= Flight review =

A flight review is a study program and flight instructor examination of aviation piloting skills. Periodic flight reviews are a pilot licensing requirement mandated by the aviation authorities of many countries. These reviews take different forms in different countries.

== Flight reviews in the United States ==
In the United States, flight reviews are required every two years, and thus were formerly called biennial flight reviews (BFRs).

For holders of pilot certificates issued by the U.S. Federal Aviation Administration (FAA), a flight review is required of every active holder of a U.S. pilot certificate at least every two years. The flight review consists of at least 1 hour of ground instruction and 1 hour in-flight with a qualified flight instructor, although completion of any Phase of the FAA WINGS program also satisfies the requirement for a flight review.

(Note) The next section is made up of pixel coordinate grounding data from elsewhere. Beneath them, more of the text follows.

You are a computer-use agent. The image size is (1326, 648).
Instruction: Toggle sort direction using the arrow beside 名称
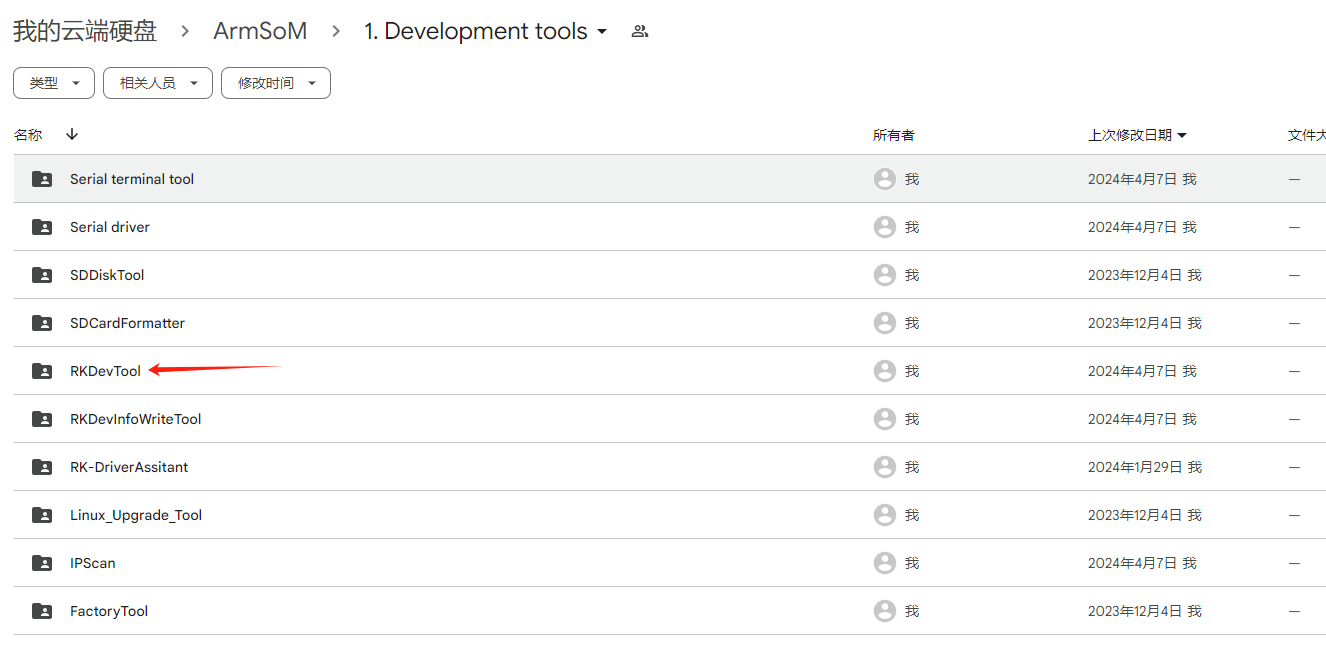pos(71,133)
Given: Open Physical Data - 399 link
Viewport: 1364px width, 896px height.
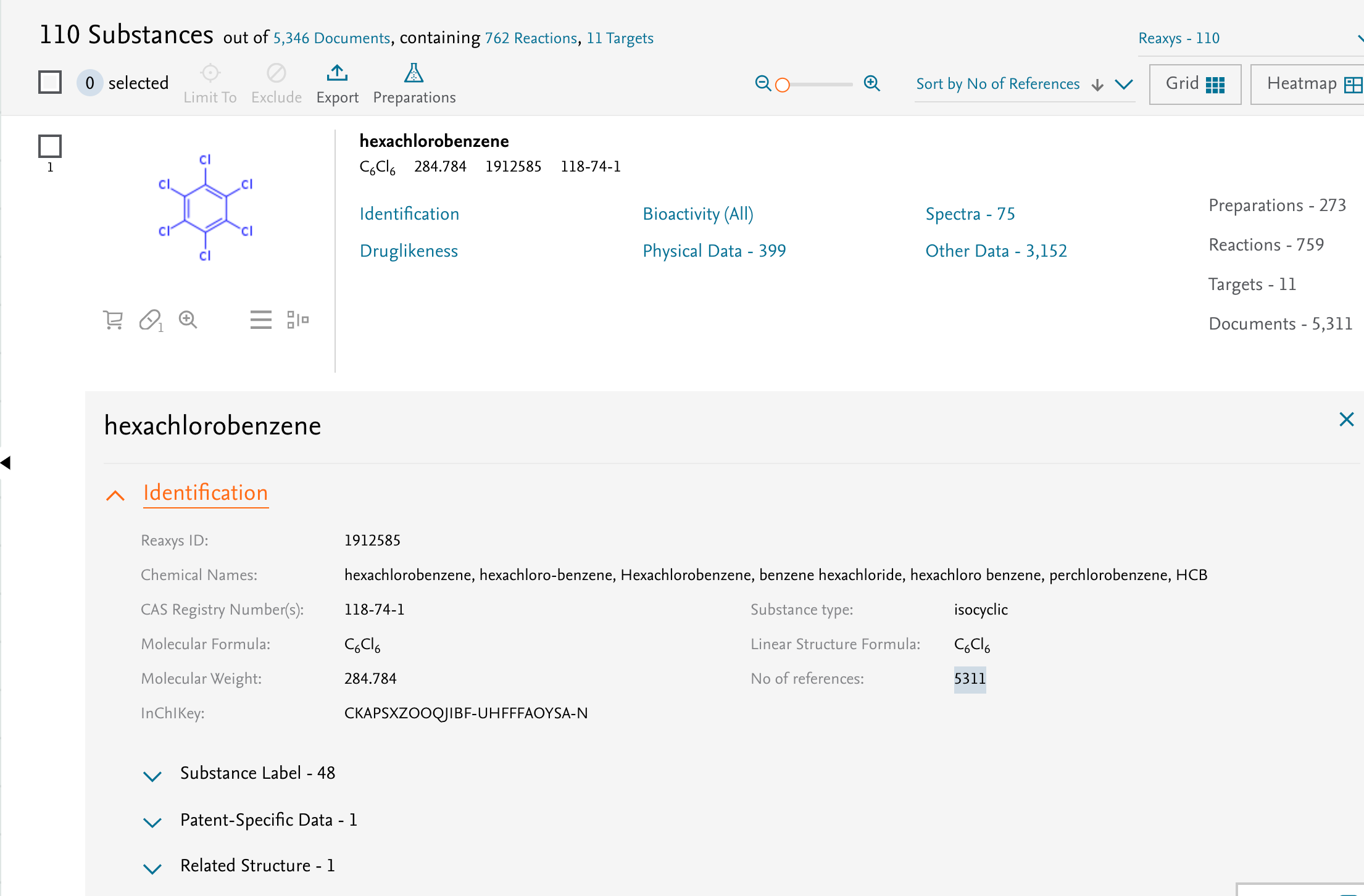Looking at the screenshot, I should click(714, 251).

Federal Aviation Regulation (FAR) 61.56 specifies that the review must include:
1. A review of the current general operating and flight rules of part 91 of the FAR; and
2. A review of those maneuvers and procedures that, at the discretion of the person giving the review, are necessary for the pilot to demonstrate the safe exercise of the privileges of the pilot certificate.

Before being able to act as pilot in command (PIC) in the United States, a pilot must have completed a flight review within the previous 24 calendar months. The FAA and instructors are quick to point out that it is not a pass/fail or graded test. There are no pass or fail criteria, although the instructor giving it can decline to endorse the pilot's log book to certify that a flight review has been completed.

A flight test (administered by an FAA representative Designated Pilot Examiner) that leads to a new certificate or rating may be substituted for the flight review. A proficiency check conducted by a Certified Flight Instructor for an additional Sport Pilot privilege may also be substituted for a flight review.

Completion of a proficiency check administered by a check pilot (typically air carrier pilots) can also be used.